Kauai Sunset, 2007
One of the latest analytical tools making news in the forefront of tech. is the idea of Big Data. What is Big Data, and how is it different from ‘Little Data’? The primary characteristic of Big Data is complexity — more facets, with more correlates, requiring different types of analysis tools than ever before. Big Data, basically by definition, strains the capacities of the current batch of relational data management sets available today.
And to read the press, Big Data is going to solve all our problems in the world. It’s going to show us how everything in our world is related. Here’s a link from the famous consulting company, McKinsey, extolling the abilities of Big Data, while at the same time warning folks to get on the Big Data bus.
Make no mistake. Big Data can be a powerful tool. The very idea of collecting and understanding data from a variety of sources heretofore unavailable gives the potential for insight into how we execute many tasks in our daily lives. Last October, for example, I was in the PACCAR/Kenworth truck plant in Renton, taking a tour. In that facility, every time a screw is drilled into a truck frame, its seating and position is recorded. Think about that from a quality control perspective. You can know if, for not just a given model, but an individual unit, whether quality parameters have been met — whether literally every screw in the design of a truck has been mounted onto the truck frame. Incredible.
Big Data is also intrinsically tied up with the Internet of Things (IoT). What might be a paradigm for understanding that? IoT is actually a combination of three things — the various sensors that detect conditions in the natural world, the fiber optic nerve bundles that carry them back to the computers/brains that then make sense of the sensory inputs, and the computers/brains that then process the data, and send commands to modify the behavior of the larger system through actions at the interface between the IoT device and reality. Once one grasps the implications of this model, one can understand that IoT, combined with Big Data, is going to create the larger, distributed nervous system for the world we will occupy. As such, the whole field of Big Data becomes very important. Because how we implement Big Data will be, at some level, how we want the Internet Overmind to work.

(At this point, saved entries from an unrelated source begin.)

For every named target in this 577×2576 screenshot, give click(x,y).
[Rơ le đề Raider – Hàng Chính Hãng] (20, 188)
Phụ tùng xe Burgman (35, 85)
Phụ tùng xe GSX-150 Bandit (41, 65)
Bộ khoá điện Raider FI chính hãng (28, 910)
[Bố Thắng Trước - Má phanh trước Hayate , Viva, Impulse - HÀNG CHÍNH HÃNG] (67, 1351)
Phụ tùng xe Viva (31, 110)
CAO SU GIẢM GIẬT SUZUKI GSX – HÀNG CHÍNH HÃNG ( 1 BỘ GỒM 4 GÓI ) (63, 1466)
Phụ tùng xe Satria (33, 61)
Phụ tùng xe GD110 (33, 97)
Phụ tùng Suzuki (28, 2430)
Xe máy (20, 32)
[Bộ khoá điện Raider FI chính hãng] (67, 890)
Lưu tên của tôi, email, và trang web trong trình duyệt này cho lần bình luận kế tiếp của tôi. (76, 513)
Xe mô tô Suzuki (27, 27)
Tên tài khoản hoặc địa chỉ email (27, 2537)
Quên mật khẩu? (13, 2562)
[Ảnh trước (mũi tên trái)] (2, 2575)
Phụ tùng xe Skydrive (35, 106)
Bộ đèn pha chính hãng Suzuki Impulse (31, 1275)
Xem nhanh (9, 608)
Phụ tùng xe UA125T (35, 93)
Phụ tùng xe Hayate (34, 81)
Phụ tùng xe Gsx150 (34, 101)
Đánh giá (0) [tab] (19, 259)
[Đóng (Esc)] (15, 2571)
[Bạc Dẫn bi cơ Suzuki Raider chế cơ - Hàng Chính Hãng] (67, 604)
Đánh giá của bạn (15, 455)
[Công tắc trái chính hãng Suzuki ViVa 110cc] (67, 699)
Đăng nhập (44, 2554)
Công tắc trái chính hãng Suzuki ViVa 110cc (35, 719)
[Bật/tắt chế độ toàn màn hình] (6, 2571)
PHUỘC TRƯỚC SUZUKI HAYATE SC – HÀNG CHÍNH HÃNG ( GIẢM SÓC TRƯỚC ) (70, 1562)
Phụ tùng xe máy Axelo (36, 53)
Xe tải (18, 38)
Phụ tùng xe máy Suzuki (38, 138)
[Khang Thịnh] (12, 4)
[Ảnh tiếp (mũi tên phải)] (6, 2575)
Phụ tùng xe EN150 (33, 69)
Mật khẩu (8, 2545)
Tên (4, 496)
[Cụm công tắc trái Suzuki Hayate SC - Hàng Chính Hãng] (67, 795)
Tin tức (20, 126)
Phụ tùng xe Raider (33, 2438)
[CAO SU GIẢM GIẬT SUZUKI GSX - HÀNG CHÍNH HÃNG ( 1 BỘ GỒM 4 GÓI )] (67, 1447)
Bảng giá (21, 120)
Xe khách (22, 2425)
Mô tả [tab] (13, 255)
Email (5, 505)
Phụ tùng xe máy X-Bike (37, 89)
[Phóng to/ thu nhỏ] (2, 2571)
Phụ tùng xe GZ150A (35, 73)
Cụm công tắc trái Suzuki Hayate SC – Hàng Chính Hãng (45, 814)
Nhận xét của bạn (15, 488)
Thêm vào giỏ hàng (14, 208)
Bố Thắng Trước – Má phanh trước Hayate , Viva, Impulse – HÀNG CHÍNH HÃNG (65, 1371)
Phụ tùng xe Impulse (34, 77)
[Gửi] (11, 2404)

Note that I said “want”. Whatever we do will be a complex system, with emergent behavior that will be unpredictable. That doesn’t necessarily mean ‘unpredictable’ as in bad, nor does it mean ‘unpredictable’ as in good. You might consider your limbic reaction to get a head check on your morning v-Meme! It just means that with however many billions of interactions, that will continue to grow in the future, we better be prepared to accept that there are some serious Unknown Unknowns out there.
But there are some things that we can know about Big Data — namely, we can understand the v-Meme of the lenses that we use to look at the data, if we choose. And therein lies the rub. What we want to do with the data will dictate, at least in part, how we view it, and how we view our actions regarding its transformation. And what we want to do will largely depend our own own perspective, summed up in our own v-Meme.
Why does this matter? This one concept is the first step along a path toward establishing validity of what our observations might be of Big Data. Let’s tear this idea apart and see if we can make sense of it.
First off, let’s start with our understanding of cognition and metacognition. Cognition is knowing what we know. Metacognition is being aware of our cognition — in other words, knowing what we know, knowing what we don’t know, and also being aware of not knowing all the things we don’t know.
How this applies to Big Data is as follows: if we look at a Big Data set, structured in some kind of a schema, or a pattern of data matching, we can certainly pull inferences out by sampling some of the lines in our Big Data set. Here’s a simplified example:
Our schema might look like this:
Name Age Recent Purchase
Bill Jones 42 Tennis Balls
etc……. with millions more rows of data.
An Authoritarian perspective on this data might be “I’ve looked at this data set, and it clearly shows that 42-year-old men like to buy tennis balls.”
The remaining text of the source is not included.